**What is being asked:**
Could you give back every record below exactly, leaving out the pictures?

**Dataset entries:**
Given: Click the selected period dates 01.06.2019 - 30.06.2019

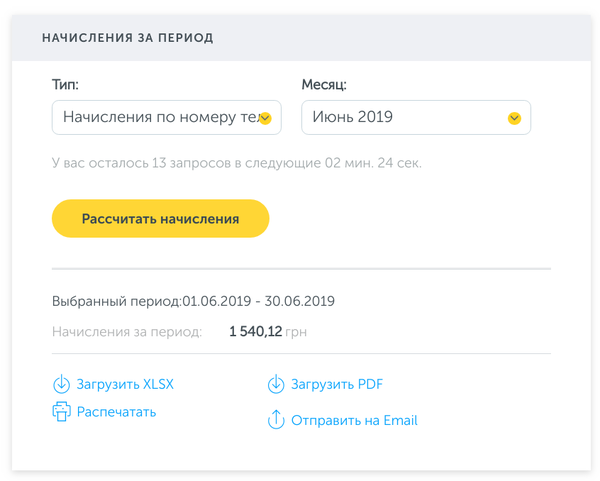Looking at the screenshot, I should pyautogui.click(x=258, y=301).
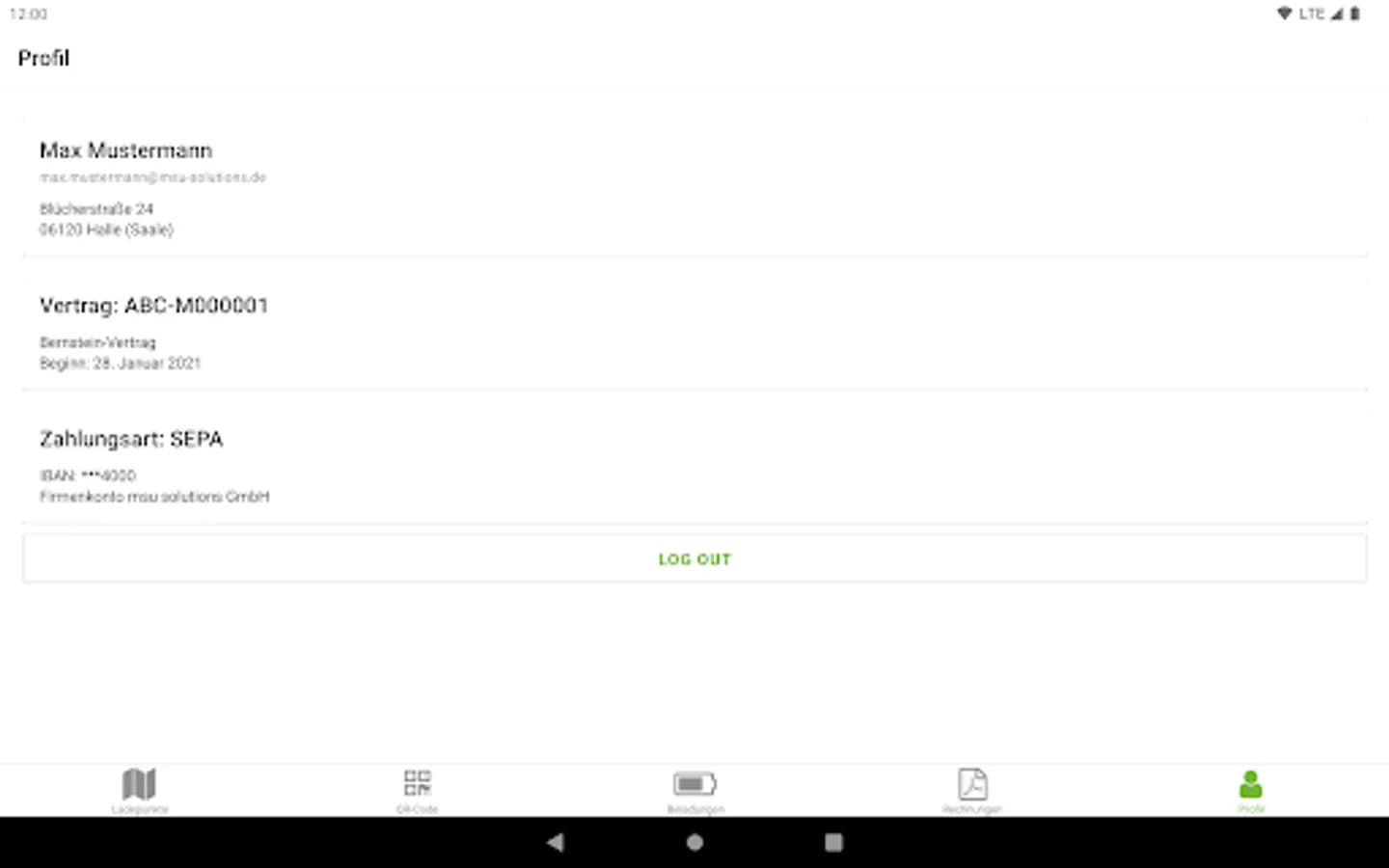Tap the Android back triangle button
The height and width of the screenshot is (868, 1389).
coord(555,842)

**Reply to the exercise:**
Given: Click the selected period dates 01.06.2019 - 30.06.2019

Looking at the screenshot, I should pyautogui.click(x=258, y=301).
Tap the Android back triangle button
The height and width of the screenshot is (868, 1389).
coord(555,842)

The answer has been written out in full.